Our research is based on the working hypothesis that speech comprehension involves ongoing predictions about future events. Further, we assume that those predictions are established based on cues provided in the ongoing signal. An open question is how cues are extracted and which cues are selected to form predictions. Finally, our research investigates how predictions facilitate comprehension.
Learning is a continuous process occurring in all domains. Our main functional interest is how general learning mechanisms apply to speech and language. With regard to brain structures, our goal is to characterize cortical and subcortical components of the learning process. We study those mechanisms as well as facilitating factors such as music, social interaction, or rhythm. Additionally, we are interested in the emergence of inter-individual differences and their impact on learning. Furthermore, we test whether late language acquisition, considered as re-learning (e.g., in anomic patients or second language learners), involves the same processes and neural bases as early language acquisition.

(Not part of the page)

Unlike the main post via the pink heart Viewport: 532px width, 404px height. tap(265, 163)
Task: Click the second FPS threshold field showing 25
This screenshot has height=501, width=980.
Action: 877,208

For this purpose we use behavioural as well as neuroimaging techniques (EEG, EEG-oscillations, fMRI).
For the past 30 years, the use of neuroimaging in cognitive neuroscience has challenged the traditional modular view of the human brain and has highlighted the necessity for cross-domain research. Seemingly unrelated cognitive functions such as speech and music perception are being viewed under a new prism; effects of the one domain can be transferred to the other. Currently there are strong theoretical accounts that assume common ground between the music and the speech and language faculties of the human brain. The gap, however, lies in defining which aspects of speech and music processing are shared and which are domain-specific. Rhythm perception has been highlighted as a shared mechanism for both music and speech processing, as it relies on the same acoustic features (e.g. waveform periodicity, amplitude envelope), and it takes place in anatomically overlapping brain structures.

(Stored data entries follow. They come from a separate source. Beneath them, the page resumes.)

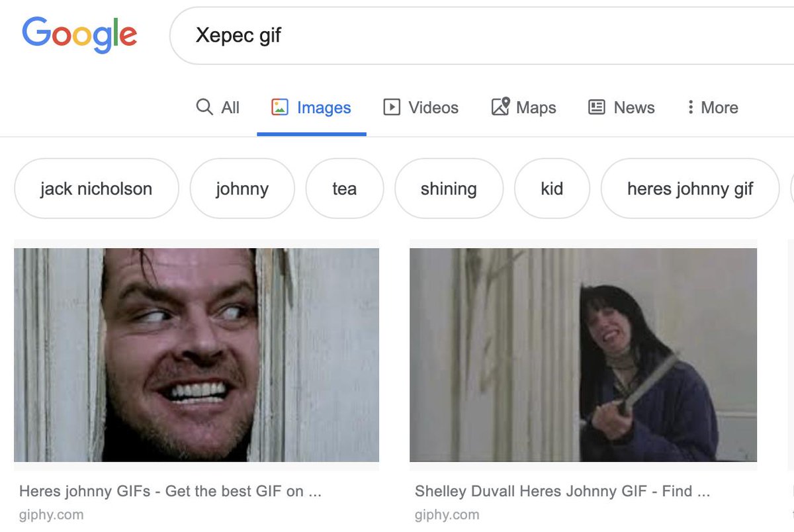This screenshot has height=532, width=794.
Task: Open the Shelley Duvall Heres Johnny GIF title
Action: 562,491
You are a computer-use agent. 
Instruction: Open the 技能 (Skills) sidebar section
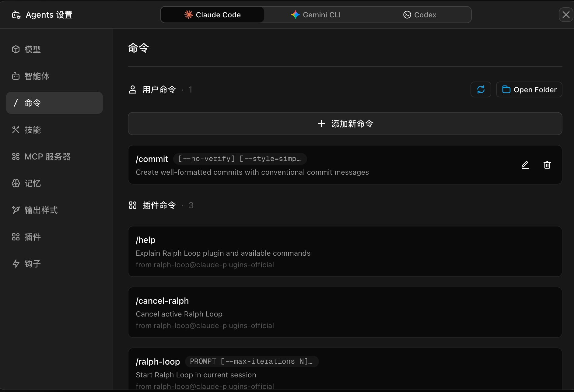coord(32,130)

The project NERHYMUS, “The NEurobiology of RHYthm: effects of MUSical expertise on natural speech comprehension”, funded by the European Commission under the Marie Skłodowska -Curie Actions scheme, investigates whether musical rhythm expertise affects the processing of rhythm during speech comprehension. We use a naturalistic experimental paradigm, in which participants listen to stories and poems, in combination with behavioural, EEG, fMRI and TMS methods in order to investigate the neural underpinnings of rhythm perception.

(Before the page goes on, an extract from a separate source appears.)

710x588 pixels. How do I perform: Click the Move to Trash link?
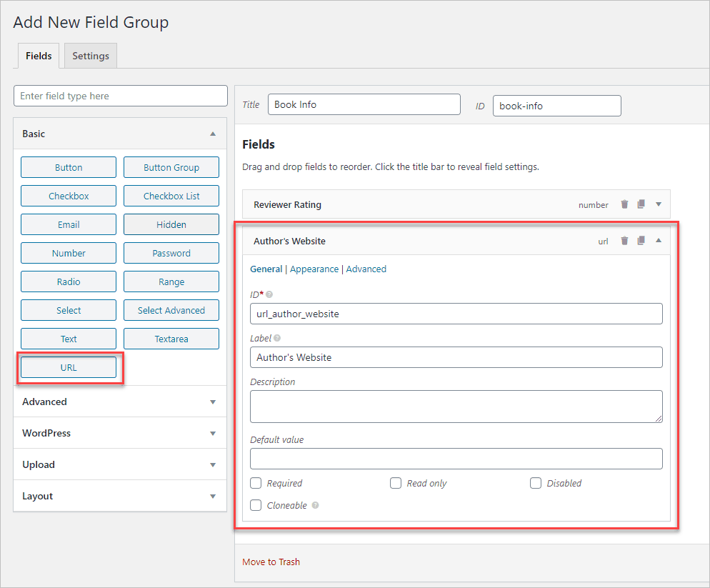271,562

Establishing a close neurobiological connection of music and language processing through rhythm perception could revolutionise the design of rhythm-based therapies in speech and language rehabilitation as well as rhythmical training for children with developmental disorders.
Speech is a dynamic combination of initiating learned motor patterns and learning new motor patterns on the fly. Although speech involves a complex of orofacial and laryngeal muscles, the latter are the primary sound source for speech, are much less studied. The ability to volitionally control these muscles is incredibly rare and may be one of the crucial skills that make humans the only speaking ape. We are using fMRI to study the brain systems that regulate the learning of new vocalizations, the retrieval of vocalizations that have already been learned, and the production of emotional vocalizations which, being innate, never required learning.
Most psychological experiments treat individual differences as nuisance variation. However, there has been a recent resurgence in interest in understanding sources of individual variation in task performance, and particularly how these can be applied to individual differences in brain-structure, biochemistry, connectivity, and pathological behaviour. One of our research line focusses on systematically examining the overlap between the processes underpinning performance on emotional and non-emotional versions of traditional “conflict” tasks (e.g., Eriksen flanker) by examining the relationship between participants’ individual performance on these tasks and emotional regulation (e.g., sub-clinical depression and anxiety).